糸巻バラタの良さは、そのカバー材のバラタがゴム質なので、適度な硬さがありながらソフトな打感があり、変形しやすいためスピンをかけやすく、硬いグリーンでもボールを止めることが容易でした。特に、コースセッティングが厳しい米国ツアーで、フィーリングがよく、スピンコントロ―ルが容易なことから、圧倒的な人気がありました。

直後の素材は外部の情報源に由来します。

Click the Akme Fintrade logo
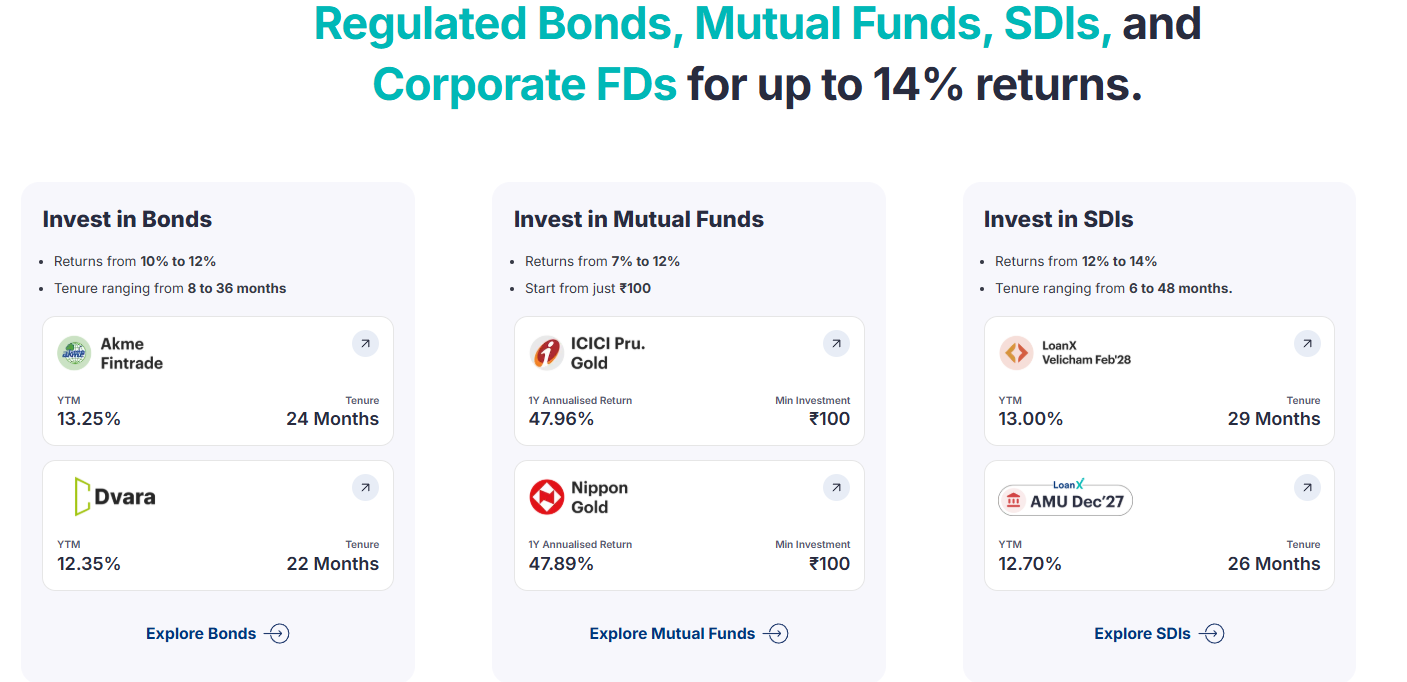The height and width of the screenshot is (682, 1407). click(74, 353)
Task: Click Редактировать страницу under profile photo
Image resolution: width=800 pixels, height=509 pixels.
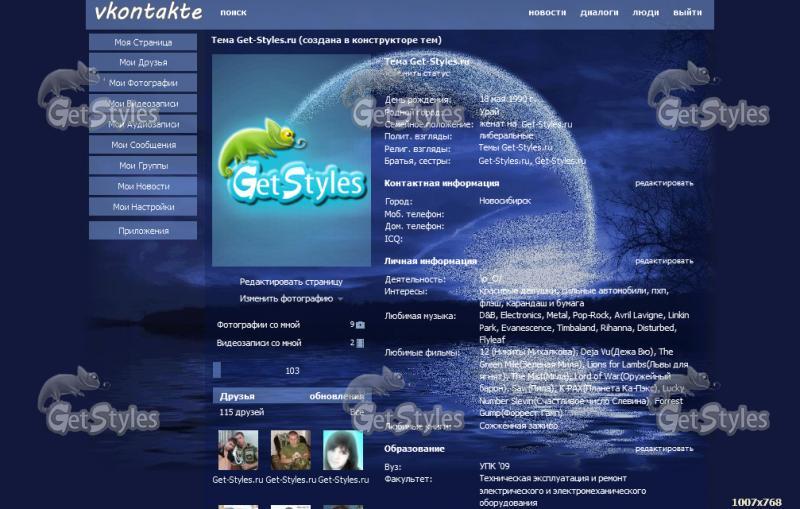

日本ツアーでもアイアン名手と呼ばれた選手は、巧みなスピンコントロールで左右、高低など球筋の打ち分けや、強烈なスピンで止めたりなど、様々なテクニックを駆使しやすい糸巻バラタを好んで使っていたのです。
 
しかし、バラタカバーはフィーリング、コントロール性を重視しているため、耐久性や耐カット性が悪く、傷つきやすいという欠点がありました。プロやトップアマがホールごとにボールをかえるのが普通で、アイアンのミスショットでトップするとカバーが切れて、その時点で使用不可使に。よく「パックリ割れる」との表現が使われていました。
 
糸巻バラタは現在生産されていませんが、ネット通販などで、昔のボールが販売されています。これらのボールは使えますが、残念ながら時間が経過して反発性能が落ちて飛ばなくなっています。テストでは10~20ヤード飛距離が落ちるとのデータもあります。
 
2000年以降、プロが使用しているウレタンカバーのソリッドボールは飛距離性能のアップとバラタ同様のフィーリングとスピン性能を持っており、更に耐久性も上がっているので、糸巻バラタに変わったのは当然の成り行きではないでしょうか。